### PASSAGE SHOWN:
Friday, February 24, 2012

Lovely

I had two separate people from two different spectrums of my life send me messages last night asking if we were alive and well. At the same time. One on facebook and one via text message. So, if there was any motivation to update my beloved blog... that was it. I took that as a message to get back in gear. But see, I have a valid reason for leaving my beloved blog alone for a couple weeks. Simply... I have had the most insane past 14 days. Let me explain...

First, merely hours after I got the news that Billy passed his PT test, I also got the phone call that my sweet Nana had passed away. My sweet Nana. It was sad news, but it was also a wonderful blessing. See, my grandmother got sick over 14 years ago. A mere mosquito bite sent her into oblivion. She went from my loving and precious grandmother to a hollow shell of a person. Her memory was wiped clean and although she recovered physically from encephalitis, she never regained her mental state. She had her moments... I mean she wasn't completely gone. She still loved us and sometimes she knew us. But as far as I see it, my grandmother was lost to that disease. So it was basically like mourning the death of a person over a span of fourteen years.

### PROVIDED MATERIAL:
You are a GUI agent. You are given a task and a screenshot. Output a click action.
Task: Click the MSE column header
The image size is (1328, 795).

* * *

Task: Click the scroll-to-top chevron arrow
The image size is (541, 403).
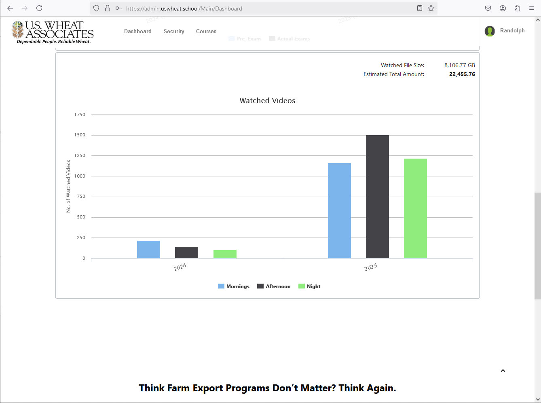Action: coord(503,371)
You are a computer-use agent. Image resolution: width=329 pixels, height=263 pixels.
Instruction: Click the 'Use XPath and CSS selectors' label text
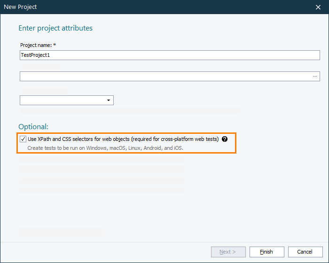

### QUESTIONS ON THE MATERIAL:
(1) Answer these questions about the blog post:
(a) Through which two channels did the messages asking if the writer's family was alive and well arrive?
(b) What news did the writer receive merely hours before the phone call about Nana?
(c) From what illness did the grandmother recover physically but not mentally?
(2) In the blog post, rewrite the passage starting at "I had two separate" and ending at "Let me explain...", switching each "beloved blog" to "little blog".
(3) Carry on writing the blog post from the point where it stops.

### ANSWERS GIVEN:
(1)
(a) One arrived on facebook and one via text message.
(b) The writer learned that Billy had passed his PT test.
(c) She recovered physically from encephalitis.

(2)
I had two separate people from two different spectrums of my life send me messages last night asking if we were alive and well. At the same time. One on facebook and one via text message. So, if there was any motivation to update my little blog... that was it. I took that as a message to get back in gear. But see, I have a valid reason for leaving my little blog alone for a couple weeks. Simply... I have had the most insane past 14 days. Let me explain...

(3)
I have some awesome memories of Nana. Like spending the night at her house with my cousins and she would pull out the egg shell foam and every single blanket and pillow in the house to make us a pallet as soft as a cloud for us to sleep on. And then how she'd let us have our midnight snack of Cheerios coated with Half-n-Half cream and milk and sugar. How she'd make us dress-up clothes that we would play in for hours and hours at a time. How she taught me how to make pillows and sew them by hand. How she used to laugh with I called a thimble a "thumb stick." Oh her laugh. Her laugh was beautiful. Never fake or forced. Just always tender and lovely. Just like her. She was tender and lovely.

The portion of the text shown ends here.